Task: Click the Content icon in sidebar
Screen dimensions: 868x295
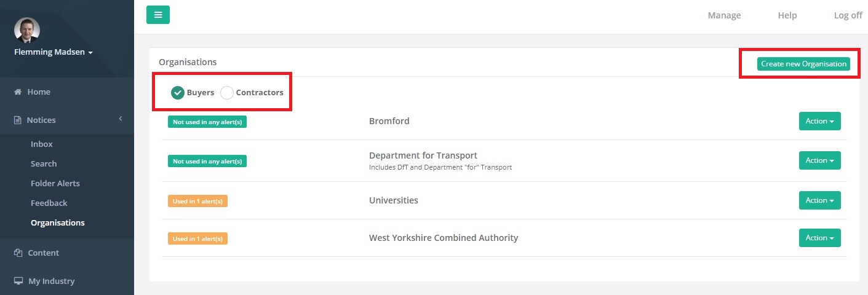Action: [18, 253]
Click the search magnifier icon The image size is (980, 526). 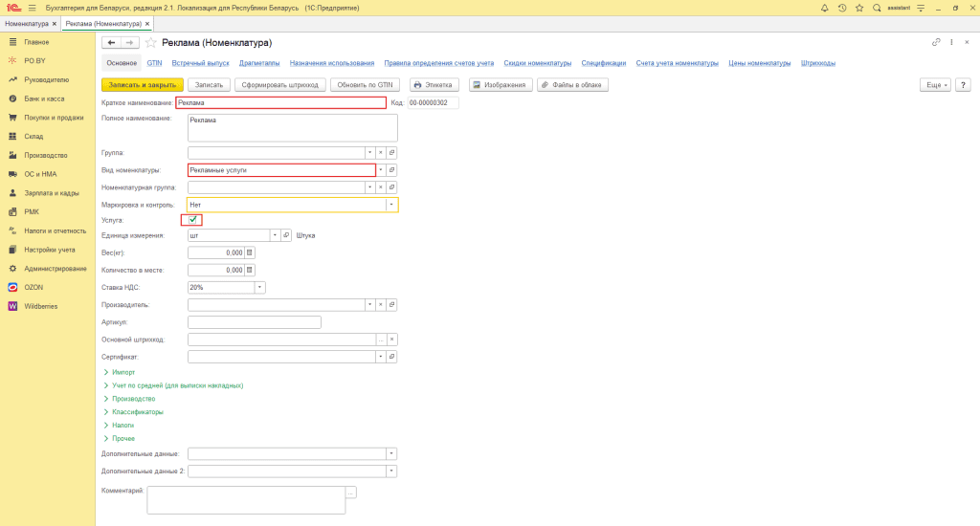coord(876,8)
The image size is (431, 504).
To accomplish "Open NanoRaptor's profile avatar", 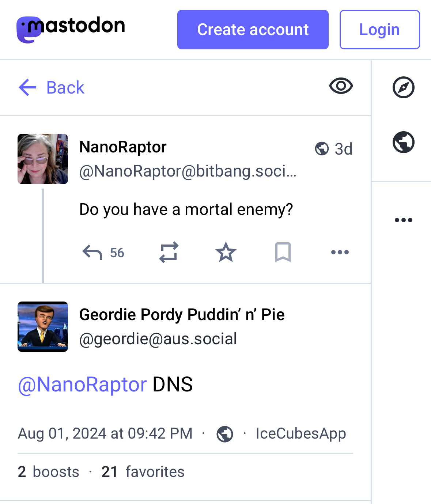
◇ ◇ ◇ ◇
_About this task:_
Drop the pictures, then transcribe the lines from the one containing "The image size is (431, 504)." to the end of the data above, exactly and nothing more.

_Reply:_
The image size is (431, 504).
To accomplish "Open NanoRaptor's profile avatar", 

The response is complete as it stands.